Segment Start: PASSAGE TO READ
More worrying is the fact that he is now being feted as a political genius — the guy who intuited the ‘real’ nature of the’ real’ Americans: white racists, misogynists and authoritarians. Cue Adolf Hitler. But whereas Hitler reshaped the German people into the master-race Herrenvolk, Trump merely intuited what his’ Volk’ were like and celebrated (and exploited) it.

The inescapable conclusion I had reached from watching videos of some of his rallies was that Trumpism had most of the hallmarks of a cult. He’s the leader who can do no wrong – except to those defined as the “enemies of the people”. So, to his followers, Trump has many of the qualities of a prophet who will lead his people into the promised land.

His comeback triggers some uncomfortable thoughts. Here are a few:

  • The election result reveals how chronically dysfunctional American’ democracy’ has become – and in particular how the vaunted founding principles of the ‘checks and balances’ ensured by the separation of powers between the Executive branch, the two houses of Congress and the Supreme Court, has broken down. Trump now controls all four. Game over.
  • Also, we have learned from his first term as President that the unwritten conventions that lubricate the working of functioning democracies are useless in the face of an authoritarian who chooses to ignore them. Peter Hennessy’s ‘Good chap theory of government’ no longer applies.
Segment End: PASSAGE TO READ
Segment Start: LISTED RECORDS
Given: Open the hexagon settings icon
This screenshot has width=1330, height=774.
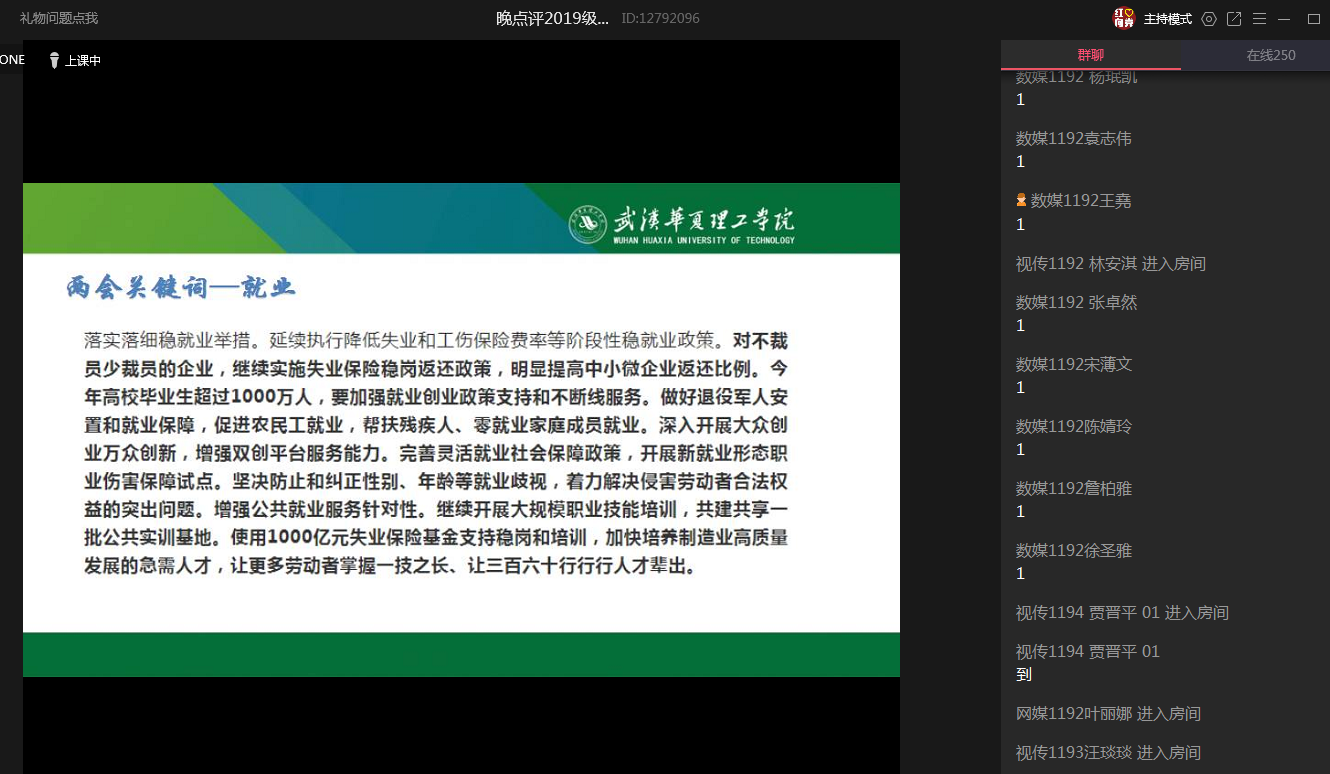Looking at the screenshot, I should [x=1209, y=19].
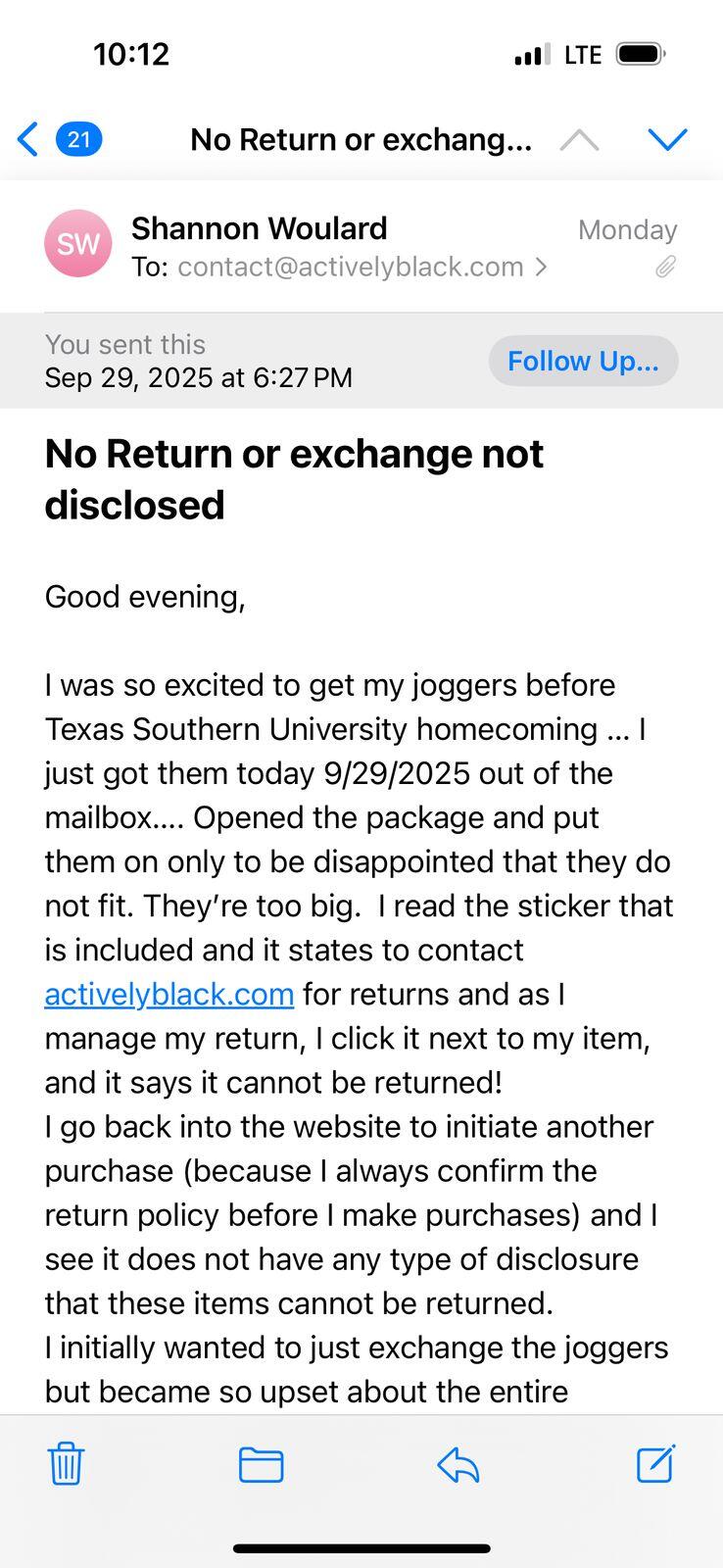Expand recipient details chevron after contact@activelyblack.com
This screenshot has width=723, height=1568.
point(541,268)
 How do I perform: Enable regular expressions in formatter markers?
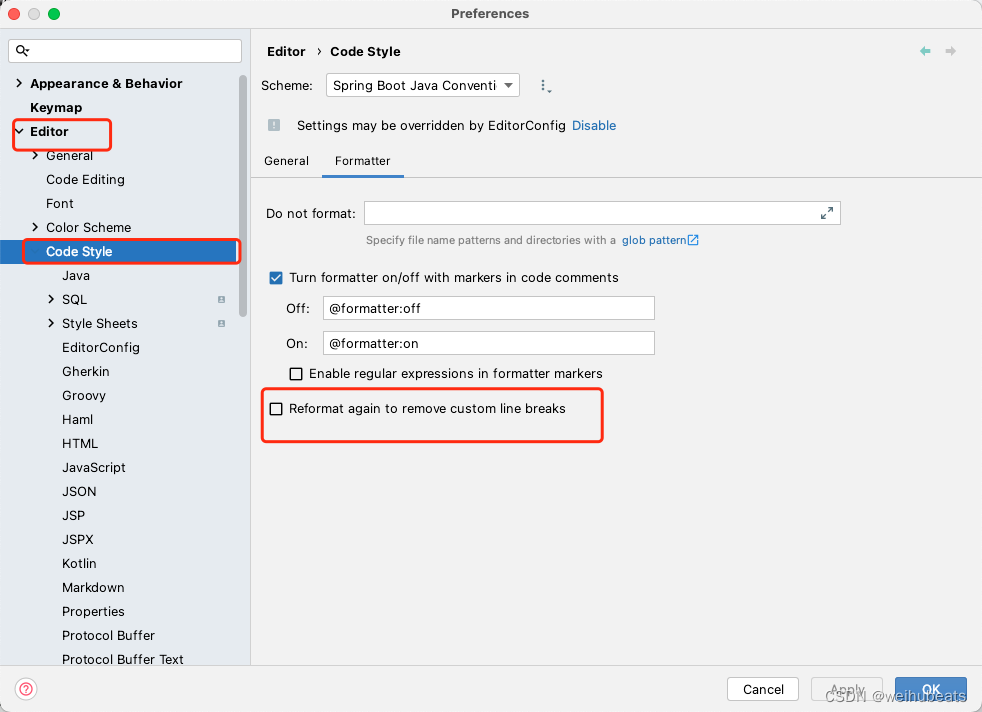point(296,373)
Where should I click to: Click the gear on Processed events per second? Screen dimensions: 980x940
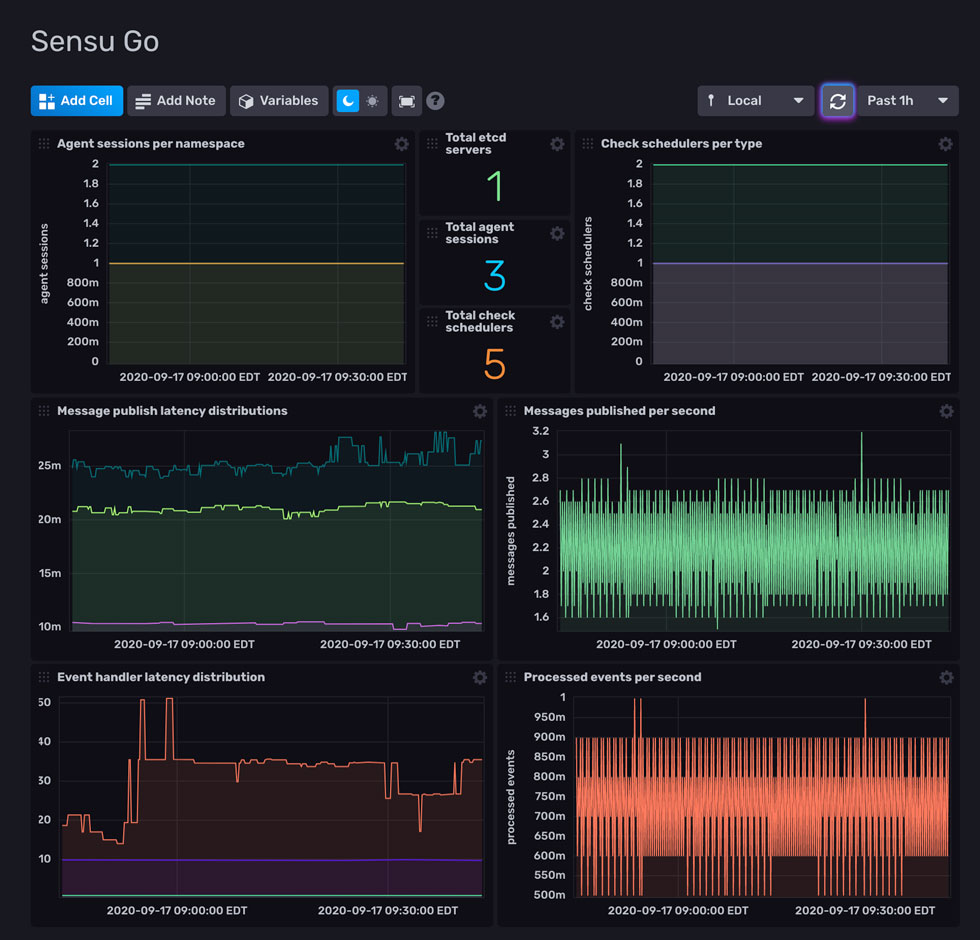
Segment End: LISTED RECORDS
Please answer from the passage on Trump's comeback: what did watching videos of his rallies lead the writer to conclude about Trumpism?

#### ANSWER TO THIS TASK:
Trumpism had most of the hallmarks of a cult.